Ecological isolation is a premating and prezygotic isolating barrier.

Temporal isolation occurs when members of two species occupy similar habitats, but breed at different times. Thus, gene flow between populations is impeded, even when the species populations occupy the same habitat within the same geographic area.

Different species of frogs, for example, may share the same pond for reproduction, but will not hybridize because they use the pond at different times of the year. Similarly, differences in the flowering times of two closely related species of plants can keep them from being cross-pollinated by one another.

Temporal isolation prevents mating between different species, and therefore also prevents the formation of a zygote, so it is a premating isolating barrier as well as a prezygotic isolating barrier.

Ethological (behavioral) isolation results from differences in courtship or mating behavior that keep members of different species from mating, even when they inhabit the same geographic area. These barriers often consist of special signals or elaborate behaviors that are used by members of a species to attract or recognize and accept mates. Examples include courtship displays (such as with the blue-footed boobies in this photo), pheromones (chemical signals), and the songs of birds.

Ethological isolation specifically prevents mating between different species and therefore also prevents the formation of a zygote. It is a premating isolating barrier as well as a prezygotic isolating barrier.

Even if there are no temporal or behavioral cues to keep individuals of two species from hybridizing, it may simply be physically impossible for mating to take place. Mechanical isolation occurs when two species have significant anatomical differences that prevent them from mating.

For example, many species of the fly genus Drosophila are virtually indistinguishable except for differences in the male and female genitalia. Similar to the workings of a lock and key, males cannot copulate successfully with females from the wrong species. .

Mechanical isolation is a premating isolating barrier as well as a prezygotic isolating barrier.

Floral isolation (pollinator isolation) occurs when gene flow between flowering plant species is reduced due to mechanical and ethological differences in pollination systems. Mechanical isolation occurs when the transfer of pollen between individuals of different species is impossible because of different flower structures. Ethological isolation occurs when pollinators preferentially visit one type of flower at the exclusion others, even if they exist in the same geographical location.

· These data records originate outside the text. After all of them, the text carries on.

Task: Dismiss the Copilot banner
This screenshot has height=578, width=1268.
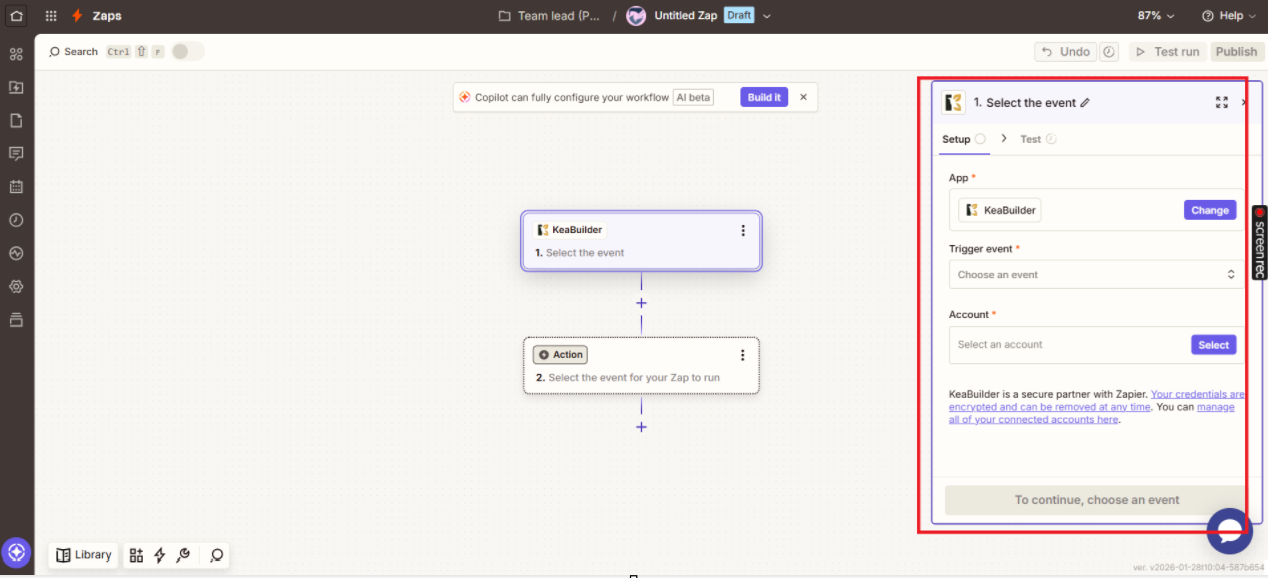Action: (x=803, y=97)
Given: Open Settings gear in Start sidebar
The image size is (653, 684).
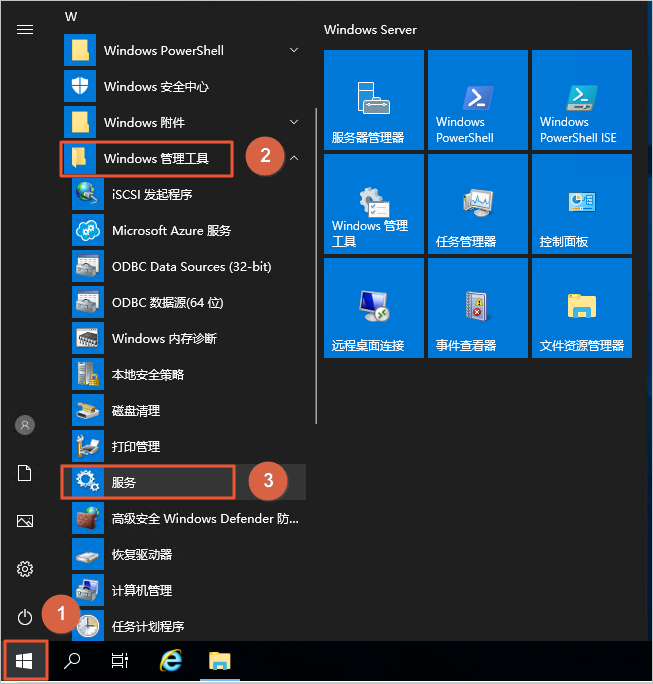Looking at the screenshot, I should pos(25,569).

Two species of columbine provide an example of floral isolation. The two species, western columbine (Aquilegia formosa) and hairy columbine (Aquilegia pubescens) have different flower structures and different pollinators: western columbine is pollinated by hummingbirds, and the hairy columbine is primarily pollinated by hawkmoths. The two species have morphologies that have evolved to suit a particular kind of pollination. The western columbine has long, nectar-containing tubes that only can be reached by the beak of a hovering hummingbird. The hairy columbine provides a landing platform, and is fragrant in the evening to attract its moth pollinators. The two species also are ecologically isolated: the hairy columbine is generally found at higher elevations than the western columbine.

Floral isolation is a premating isolating barrier as well as a prezygotic isolating barrier.

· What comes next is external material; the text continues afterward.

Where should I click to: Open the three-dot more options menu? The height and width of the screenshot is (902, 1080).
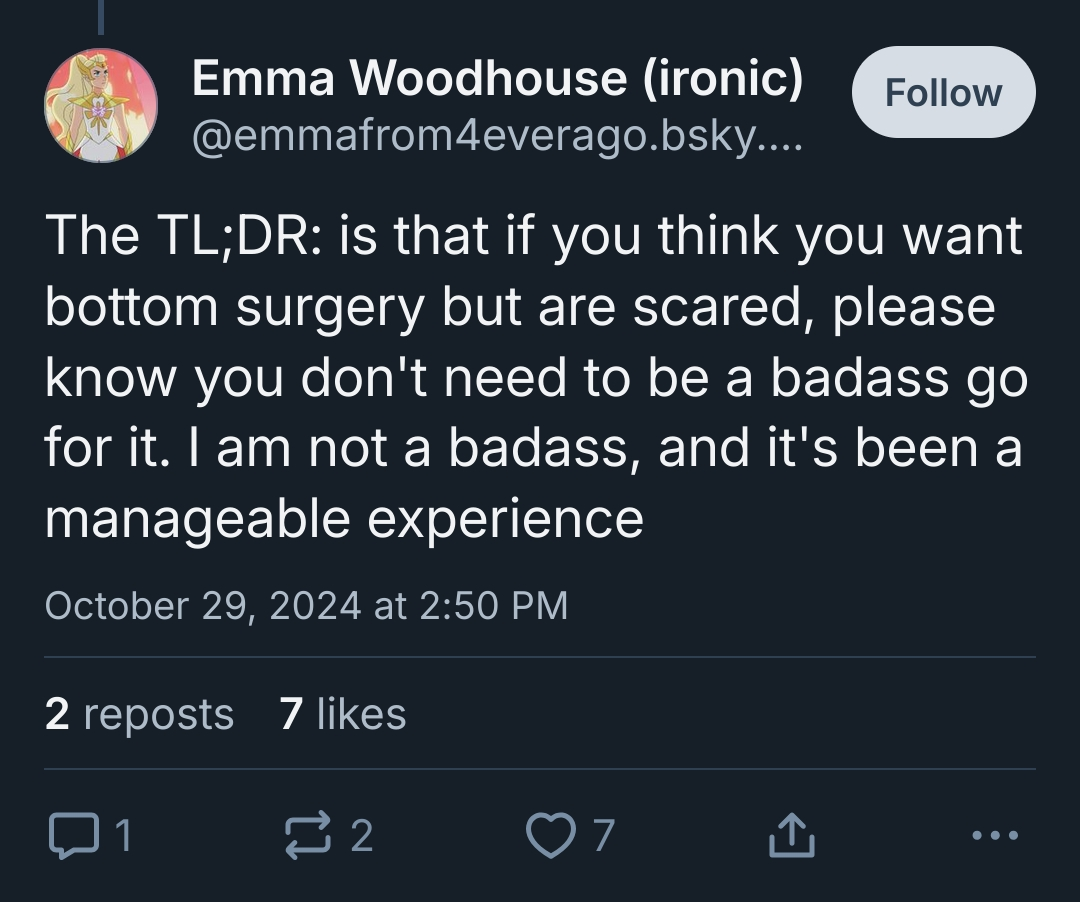click(995, 835)
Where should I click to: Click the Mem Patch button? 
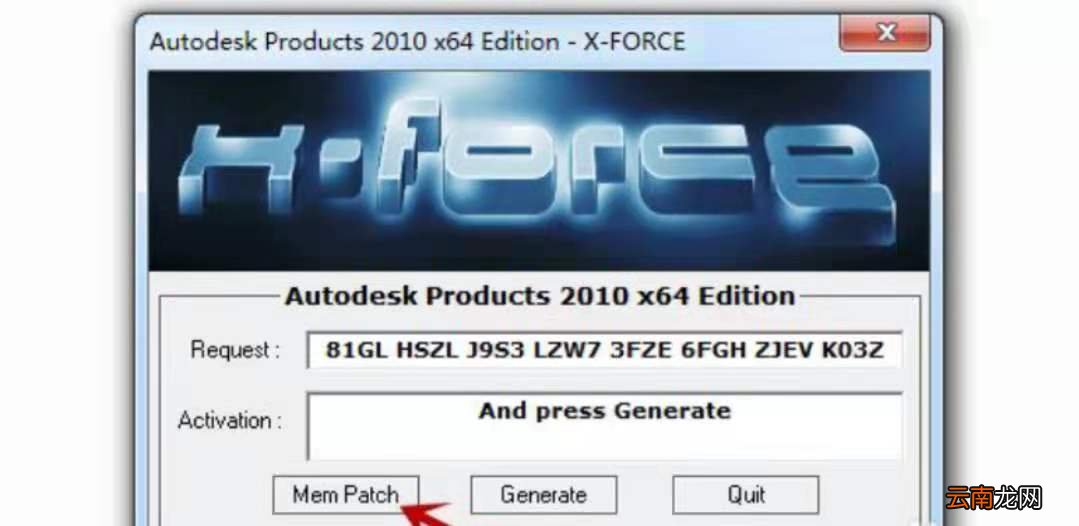[345, 494]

When the gametes of one species cannot fuse with the gametes of another species to form a zygote, gametic isolation has occurred. This is a kind of "lock-and-key" isolating mechanism in which, despite successful mating or pollination, hybridization will not occur because the gametes of one species function poorly with the gametes or reproductive tract of another species.

Sea urchins provide a good example of this type of reproductive isolating barrier. Many sea urchin species live in sympatry (within the same geographic region) and shed their gametes at the same time (no temporal isolation), but remain evolutionarily distinct. In this case, the formation of hybrid zygotes is prevented because the surface proteins of the ovule (the "lock") and sperm, or male gametes (the "keys") of different species do not fit together.

Gametic isolation is a postmating isolating barrier while still a prezygotic isolating barrier.